Alling bergegas ke sebuah tempat dimana ia selalu curhat kepada pencipta, tempat yang dijadikan sebagai penyegar suasana lahir dan batin dimana ketika ia memiliki banyak masalah. Ia membersihkan tubuhnya dengan air, lalu menghadap kearah pengharapan kedamaian, sehingga ia merasakan ketenangan, kedamaian dan kenyamanan, lalu ia merebah dan tertidur. Ketika terbangun ada seorang pemuda yang duduk disebelahnya, pemuda itu rambutnya hitam pekat, wajahnya berseri-seri, mata selalu takjub melihat keindahan wajahnya, senyumannya membuat orang yang memandangnya merasakan keindahan ciptaan Sang Pencipta. Nama pemuda itu ada Gappa, filosophy nama Gappa adalah ia terlahir diatas pohon langsat yang buahnya manis, diminati banyak orang dan membuat penikmatnya selalu ingin melahap langsat yang manis itu. Lalu Alling duduk disamping pemuda itu. Lalu ia bertanya “pak apakah pendidikan di Nusantara ini memiliki manfaat untuk generasi kedepan”? Gappa tersenyum lalu menjawab “ia”, Alling bertanya lagi “namun pak, nyatanya sekarang pendidikan semakin membuat orang yang berkecimpung di dalamnya semakin bobrok, berakhlak buruk, dan banyak meresahkan orang lain”, Gappa “maaf, mungkin ada beberapa orang yang seperti itu, namun mereka keliru terhadap pengamalan ilmunya, ia belajar tapi tak menyadari bahnya hakikat pengetahuan yang sebenarnya ada pada nilai kebenaran, nilai kebaikan dan nilai manfaat”. Alling selalu menyiapkan banyak pertanyaan kepada orang bijak disekiranya tiba-tiba diam, karena tersadar bahwa ia terlalu cepat menilai  dan terlalu cepat menjustifikasi.
Keliru ketika mengatakan pendidikan di Nusantara tidak mengandung manfaat atau sudah bergeser dari sejarahnya, yang membuat pendidikan itu kehilangan ruhnya adalah manusia yang bergelut di dalamnya, dimana pendidikan kadang dimanipulasi dengan lebel tarbiyah tapi ada kepentingan pribadi yang terselubung. Hal ini perlu diwaspadai oleh seluruh kalangan agar mempertahankan hakikat pendidikan di Nusantara.
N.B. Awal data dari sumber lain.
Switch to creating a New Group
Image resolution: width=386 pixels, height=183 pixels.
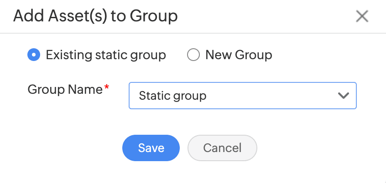pos(193,55)
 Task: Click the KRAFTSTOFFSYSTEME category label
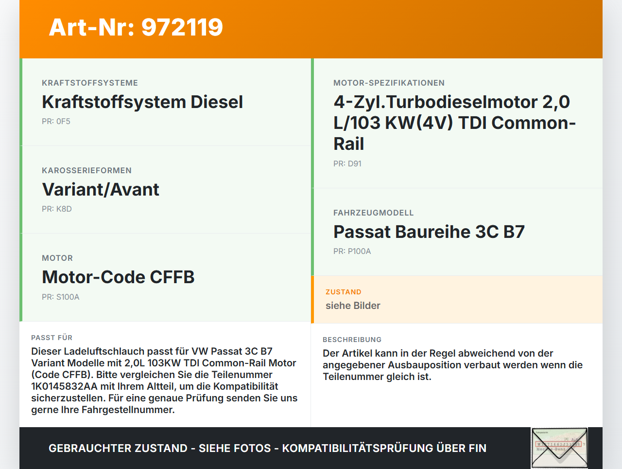[90, 83]
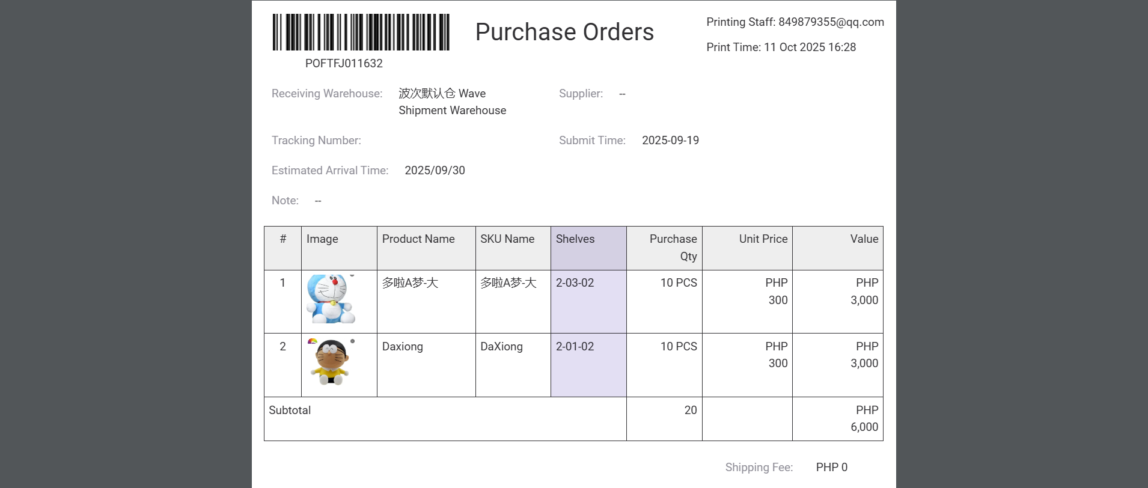The height and width of the screenshot is (488, 1148).
Task: Click the Shipping Fee PHP 0 value
Action: pyautogui.click(x=831, y=468)
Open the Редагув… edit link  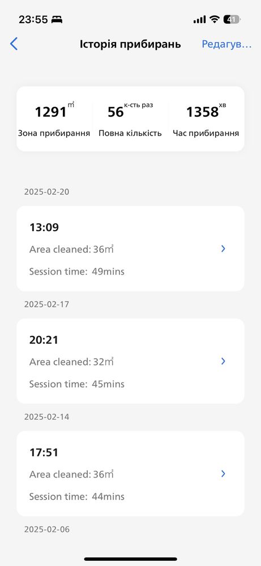point(226,44)
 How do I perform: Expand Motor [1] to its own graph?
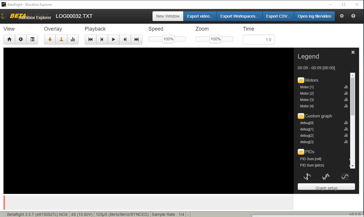click(x=346, y=87)
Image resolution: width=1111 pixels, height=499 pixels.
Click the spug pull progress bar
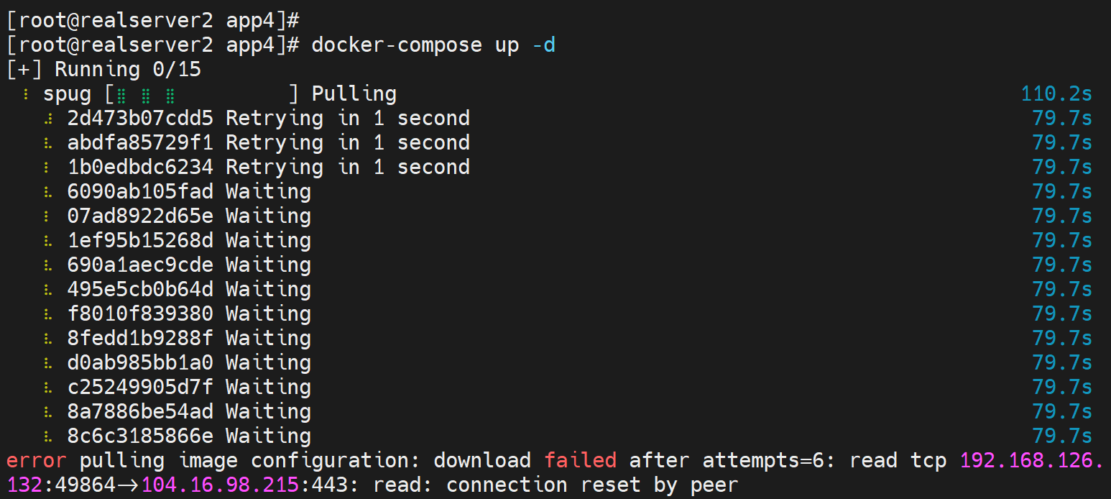click(x=201, y=94)
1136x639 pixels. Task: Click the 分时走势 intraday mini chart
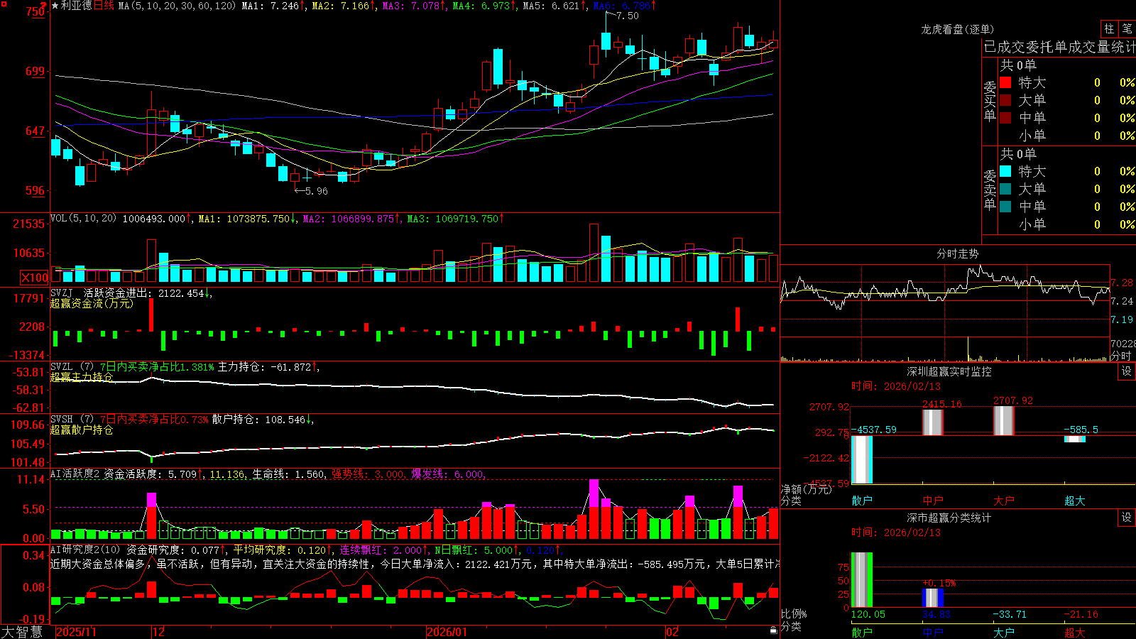coord(945,311)
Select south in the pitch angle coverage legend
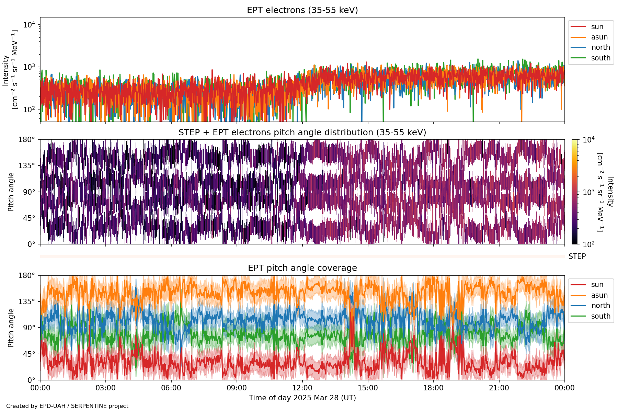The height and width of the screenshot is (412, 618). click(600, 316)
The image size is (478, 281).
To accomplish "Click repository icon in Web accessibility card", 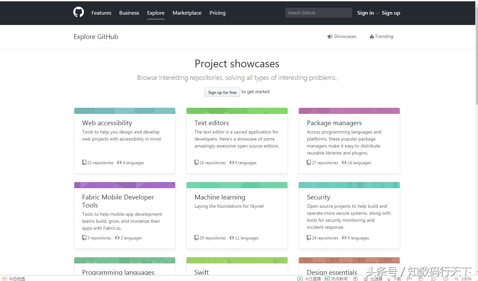I will [84, 162].
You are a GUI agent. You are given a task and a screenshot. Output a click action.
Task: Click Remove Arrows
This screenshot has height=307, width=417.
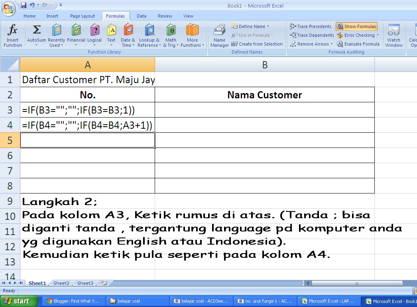[311, 44]
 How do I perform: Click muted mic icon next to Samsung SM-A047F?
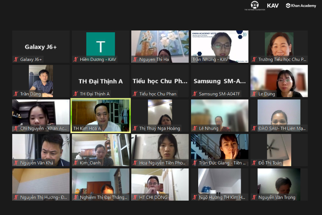(x=195, y=94)
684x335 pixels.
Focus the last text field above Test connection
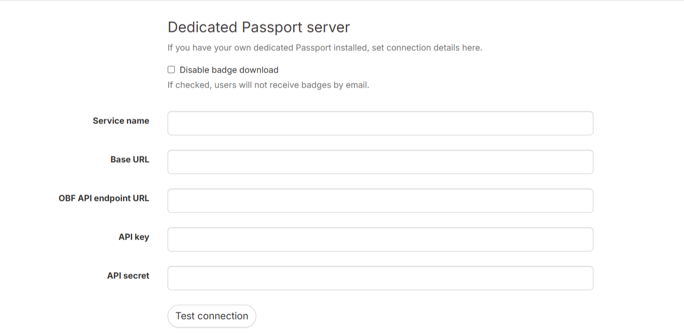point(380,278)
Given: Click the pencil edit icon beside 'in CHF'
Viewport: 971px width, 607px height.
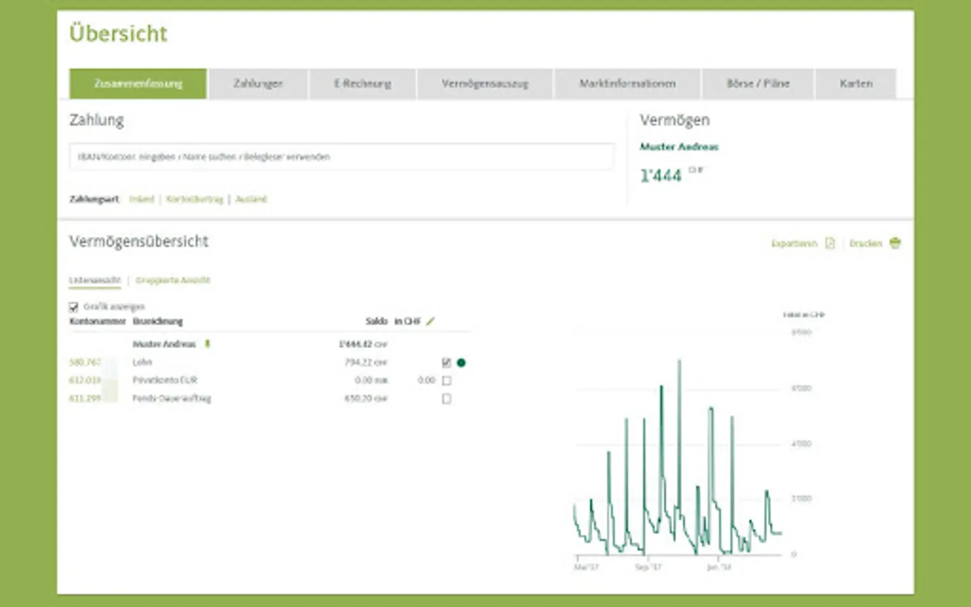Looking at the screenshot, I should pos(430,321).
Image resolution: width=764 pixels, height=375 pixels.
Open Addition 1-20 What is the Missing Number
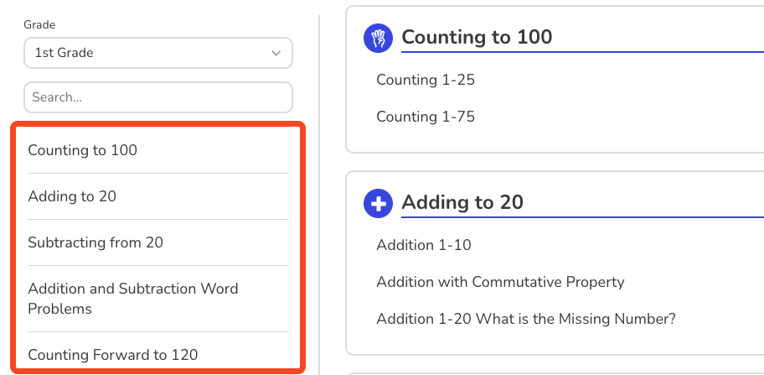click(x=526, y=319)
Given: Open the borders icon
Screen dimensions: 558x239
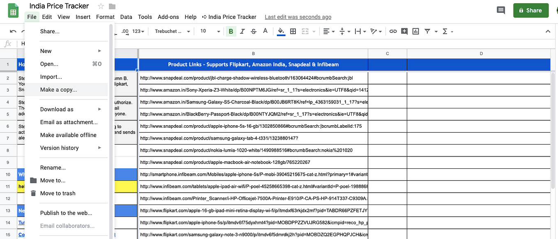Looking at the screenshot, I should pos(293,31).
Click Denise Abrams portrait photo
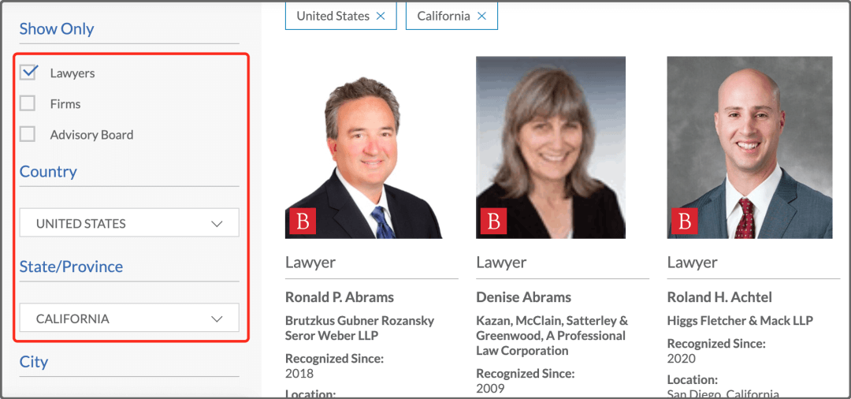Screen dimensions: 851x399 click(x=551, y=147)
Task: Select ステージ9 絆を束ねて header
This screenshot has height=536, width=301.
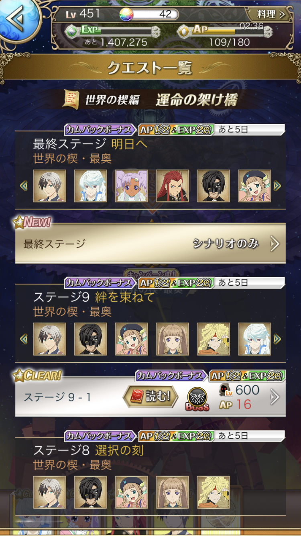Action: pyautogui.click(x=94, y=297)
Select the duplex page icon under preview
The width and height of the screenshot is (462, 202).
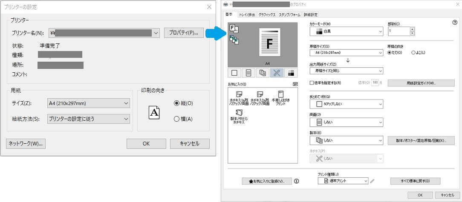coord(248,73)
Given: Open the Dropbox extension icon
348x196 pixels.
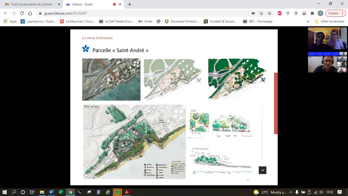Looking at the screenshot, I should pyautogui.click(x=288, y=13).
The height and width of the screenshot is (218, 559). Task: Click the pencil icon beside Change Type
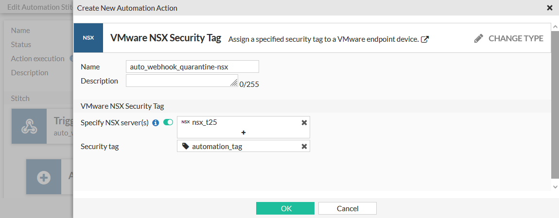(479, 38)
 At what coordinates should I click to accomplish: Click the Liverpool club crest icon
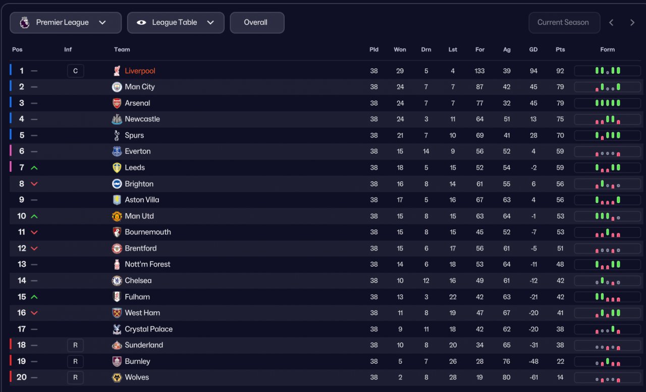click(x=117, y=71)
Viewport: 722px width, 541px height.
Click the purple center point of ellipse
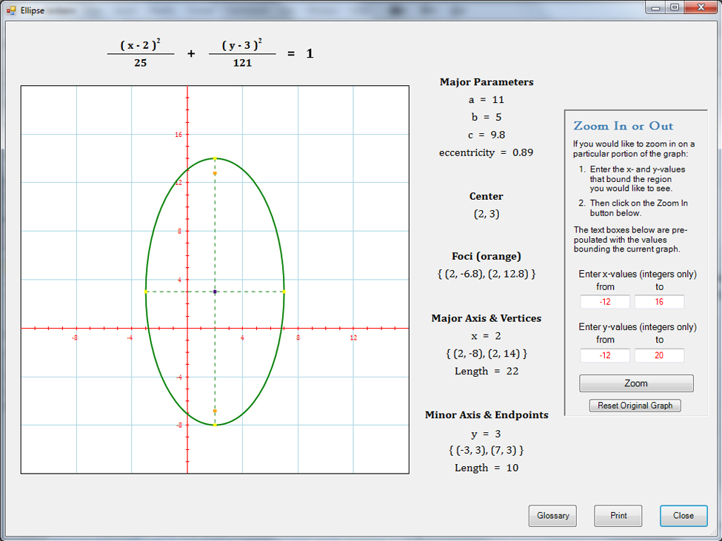[x=215, y=292]
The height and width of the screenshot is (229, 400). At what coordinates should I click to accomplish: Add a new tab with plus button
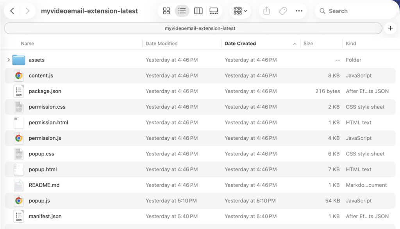390,28
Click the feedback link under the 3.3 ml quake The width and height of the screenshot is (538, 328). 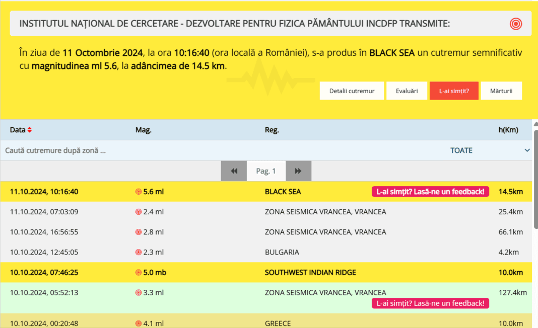(430, 303)
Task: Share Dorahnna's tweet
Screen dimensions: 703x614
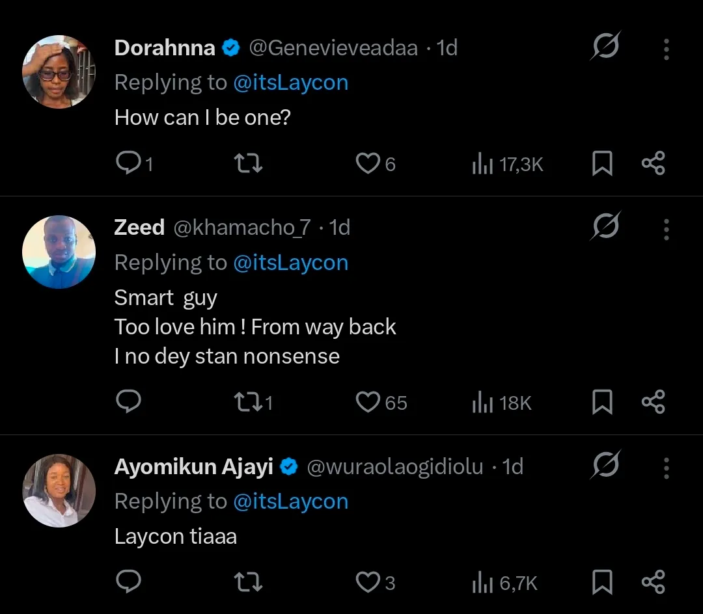Action: coord(653,163)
Dalam UUD 1945 pendidikan bertujuan untuk mencerdaskan kehidupan bangsa, bangsa yang tidak sekedar melahirkan manusia yang berintelektual, tapi manusia yang cerdas sosial dan spiritual. Jika suatu bangsa hanya cerdas intelektual akan melahirkan pengetahuan yang kadang merugikan satu sama lain, jika suatu bangsa yang masyarakatnya hanya cerdas sosial akan melahirkan banyak orang yang memanfaatkan orang lain untuk kepentingan dirinya sendiri, tapi jika bangsa itu didalamnya banyak orang yang cerdas spiritual akan melahirkan orang yang fanatik terhadap golongannya sendiri, bangsa yang cerdas di dalamnya terdapat orang-orang yang mampu mengkolaborasikan kecerdasan intelektual, kecerdasan sosial, dan kecerdasan spiritual, agar nilai kebaikan dan manfaat itu tercipta didalamnya.
Alling terus berhijrah agar pengembaraan intelektualnya semakin matang, karena sadar bahwa belajar itu tak lekang oleh waktu, jiwa yang masih muda kadang gampang memberikan penilaian, tapi itu bukan sebuah kesalahan, selama ada kesadaran untuk memperbaiki diri. Tersesat di awal tidaklah mengapa selama jiwa dan raga berusaha kembali kepada jalan kebenaran, syekh Mutawalli as-Sya’rawi di dalam bukunya mengatakan “orang yang berilmu adalah orang yang selalu belajar dan tidak puas terhadap ilmu, jika ia mengatakan saya sudah memiliki banyak ilmu dan saya sudah puas dengan ilmu yang saya miliki, maka ketika itu ia dikatakah jahil (bodoh).

Posting Komentar untuk "SANG PENGEMBARA INTELEKTUAL"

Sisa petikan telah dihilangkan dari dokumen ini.